June 18, 2013
“Both ministers, in a spirit of brotherly relations and mutual understanding, agreed to embark on consultations at the technical and political levels,” Adhanom said, “with the participation of the Republic of Sudan, to implement in a speedy manner the International Panel of Experts’ recommendations.”
The diplomatic language is a far cry from the heated exchanges over the $5 billion dam, which Egypt fears will threaten its vital water supply.
Most Nile river water originates in Ethiopia. However, colonial-era treaties written by Britain gave Egypt as much 87 percent of the Nile’s flow.
Egyptian President Mohammed Morsi has gone so far as to warn this month that “all options” were open in terms of his country’s response to the dam project.
The high-level talks come after Ethiopia last week became the sixth country to back replacing colonial-era treaties with a new commission to oversee Nile projects. Rwanda, Burundi, Kenya, Tanzania and Uganda have already signed the agreement. Egypt is among several nations that have yet to do so.
Despite the calmer language, Egyptian Foreign Minister Mohammed Kamel Amr says his country need not apologize for some of its politicians who suggested the right course of action may be to sabotage the construction of the dam.

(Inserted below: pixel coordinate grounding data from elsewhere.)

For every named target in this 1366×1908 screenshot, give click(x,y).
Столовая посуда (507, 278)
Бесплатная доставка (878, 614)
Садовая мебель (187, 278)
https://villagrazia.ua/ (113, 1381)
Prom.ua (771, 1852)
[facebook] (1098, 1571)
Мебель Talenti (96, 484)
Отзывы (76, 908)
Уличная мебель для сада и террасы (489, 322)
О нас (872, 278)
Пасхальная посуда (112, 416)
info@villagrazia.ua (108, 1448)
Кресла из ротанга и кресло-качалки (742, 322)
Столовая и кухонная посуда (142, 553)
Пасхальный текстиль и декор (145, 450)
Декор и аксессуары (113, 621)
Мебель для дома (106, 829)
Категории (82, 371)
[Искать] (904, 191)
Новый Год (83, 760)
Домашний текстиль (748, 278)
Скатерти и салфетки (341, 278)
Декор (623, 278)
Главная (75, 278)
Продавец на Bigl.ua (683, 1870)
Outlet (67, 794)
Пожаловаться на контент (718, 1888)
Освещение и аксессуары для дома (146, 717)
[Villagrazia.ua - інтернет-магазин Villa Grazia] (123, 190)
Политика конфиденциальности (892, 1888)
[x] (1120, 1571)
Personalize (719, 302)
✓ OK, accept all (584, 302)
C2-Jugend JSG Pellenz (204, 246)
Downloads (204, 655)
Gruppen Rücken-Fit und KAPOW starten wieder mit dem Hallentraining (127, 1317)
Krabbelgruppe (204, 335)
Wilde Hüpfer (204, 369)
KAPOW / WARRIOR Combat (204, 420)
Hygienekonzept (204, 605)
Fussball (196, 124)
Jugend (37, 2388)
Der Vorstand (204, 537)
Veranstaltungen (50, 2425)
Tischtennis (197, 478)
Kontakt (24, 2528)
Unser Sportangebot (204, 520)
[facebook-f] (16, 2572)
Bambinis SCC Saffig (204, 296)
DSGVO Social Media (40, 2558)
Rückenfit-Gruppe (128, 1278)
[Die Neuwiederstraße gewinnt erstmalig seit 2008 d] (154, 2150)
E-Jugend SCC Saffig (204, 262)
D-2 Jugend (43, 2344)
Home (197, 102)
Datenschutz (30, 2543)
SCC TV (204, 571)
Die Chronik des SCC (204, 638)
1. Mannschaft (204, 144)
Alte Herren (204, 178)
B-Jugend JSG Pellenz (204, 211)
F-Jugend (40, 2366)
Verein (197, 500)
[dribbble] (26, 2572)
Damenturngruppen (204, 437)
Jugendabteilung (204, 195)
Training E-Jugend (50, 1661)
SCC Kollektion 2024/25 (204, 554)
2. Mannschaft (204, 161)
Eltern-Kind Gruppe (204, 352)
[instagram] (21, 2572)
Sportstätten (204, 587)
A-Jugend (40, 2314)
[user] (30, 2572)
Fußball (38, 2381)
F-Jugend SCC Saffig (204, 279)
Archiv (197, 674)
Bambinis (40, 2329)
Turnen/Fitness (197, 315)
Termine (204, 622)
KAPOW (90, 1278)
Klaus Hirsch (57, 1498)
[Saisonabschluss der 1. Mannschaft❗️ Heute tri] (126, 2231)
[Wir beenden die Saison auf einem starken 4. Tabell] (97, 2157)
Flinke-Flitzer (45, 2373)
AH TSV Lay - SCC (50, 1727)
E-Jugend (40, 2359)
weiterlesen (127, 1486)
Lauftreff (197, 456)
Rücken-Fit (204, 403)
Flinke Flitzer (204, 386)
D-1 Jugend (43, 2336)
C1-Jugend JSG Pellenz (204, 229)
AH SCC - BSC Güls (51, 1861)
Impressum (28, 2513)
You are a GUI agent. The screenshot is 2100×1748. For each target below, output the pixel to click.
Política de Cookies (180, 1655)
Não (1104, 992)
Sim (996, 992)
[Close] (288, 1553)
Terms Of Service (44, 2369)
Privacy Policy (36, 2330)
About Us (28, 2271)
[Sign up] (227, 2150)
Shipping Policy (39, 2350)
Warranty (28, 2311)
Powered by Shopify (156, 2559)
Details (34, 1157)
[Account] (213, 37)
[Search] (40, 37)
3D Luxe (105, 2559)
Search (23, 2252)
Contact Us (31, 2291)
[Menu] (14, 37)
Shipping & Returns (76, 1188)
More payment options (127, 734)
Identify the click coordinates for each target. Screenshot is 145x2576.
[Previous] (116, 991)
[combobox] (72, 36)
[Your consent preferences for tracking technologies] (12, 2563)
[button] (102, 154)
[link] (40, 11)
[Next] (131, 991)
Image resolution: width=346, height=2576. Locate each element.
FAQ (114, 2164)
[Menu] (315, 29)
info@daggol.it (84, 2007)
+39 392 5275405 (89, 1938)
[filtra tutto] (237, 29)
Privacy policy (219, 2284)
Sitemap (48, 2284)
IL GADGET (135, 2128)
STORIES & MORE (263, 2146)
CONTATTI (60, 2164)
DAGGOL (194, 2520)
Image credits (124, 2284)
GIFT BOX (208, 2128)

“It’s not a matter of regrets or apologies,” he said. “Some pronouncements were made in the heat of the moment, or because of their emotions. No regrets were required.”
Minister Tedros is expected to travel to Cairo soon to continue talks over the dam’s possible impact.
Ethiopian officials argue Egypt can make up any reduction with better water management.
The construction of the dam started two years ago and is about 20 percent done. When completed in 2017, it will transform Ethiopia into Africa’s biggest producer of electricity.